Personal information
- Date of birth: 12 December 1996 (age 29)
- Place of birth: Gisenyi, Rwanda
- Height: 1.80 m (5 ft 11 in)
- Position: Midfielder

Team information
- Current team: CS Constantine
- Number: 14

Youth career
- 2011–2014: Etincelles

Senior career*
- Years: Team / Apps / (Gls)
- 2014–2015: Rayon
- 2015–2018: APR
- 2018–2021: Waasland-Beveren / 43 / (0)
- 2021–2023: Deinze / 17 / (0)
- 2023–2025: Kryvbas Kryvyi Rih / 44 / (2)
- 2025–2026: Al Ahli / 5 / (1)
- 2026–: CS Constantine / 12 / (0)

International career^{‡}
- 2014: Rwanda U20 / 2 / (0)
- 2015–: Rwanda / 71 / (4)

Medal record
Representing Rwanda
Men's football
FIFA Series
| Winner | 2026 Rwanda |  |

= Djihad Bizimana =

Rwandan footballer (born 1996)

Djihad Bizimana (born 12 December 1996) is a Rwandan professional footballer who plays as a defensive midfielder for Algerian club CS Constantine and the Rwanda national team.

==Club career==
Bizimana is a youth product of Etincelles since the age of 15, and began his career with Rayon. On 26 April 2018, Bizimana joined Waasland-Beveren from the Rwandan club APR. Bizimana made his professional debut for Waasland-Beveren in a 2-2 Belgian First Division A tie with S.V. Zulte Waregem on 28 July 2018.

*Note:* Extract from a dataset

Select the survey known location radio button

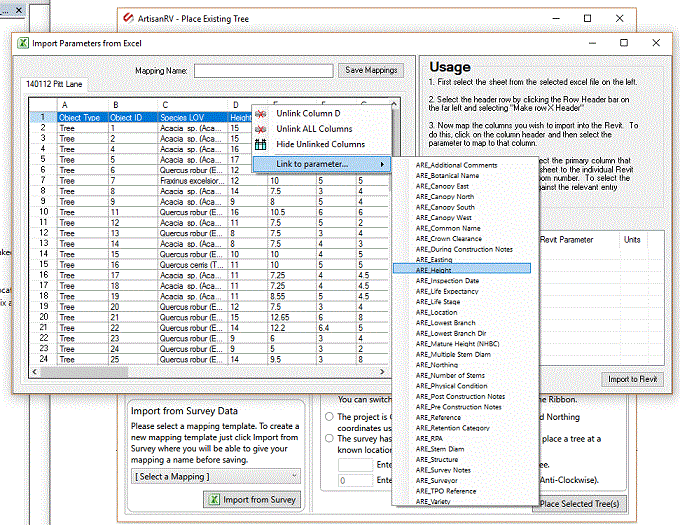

On 28 May 2021, he agreed to join Deinze in the Belgian First Division B.

On 26 July 2023, he joined Ukrainian Premier League side FC Kryvbas on a two-year deal. He made his debut for the club in a Premier League match against Oleksandriya, coming on as a substitute in the 46th minute.

On February 6, 2025, Bizimana signed a two-year contract with Al Ahli SC for an undisclosed fee.

On 31 January 2026, he joined Algerian club CS Constantine.

==International career==
Bizimana was a youth international for Rwanda. He debuted for the Rwanda senior national football team in a 2-0 friendly loss to Zambia on 29 May 2015.
==Career statistics==
===International goals===
Scores and results list Rwanda's goal tally first.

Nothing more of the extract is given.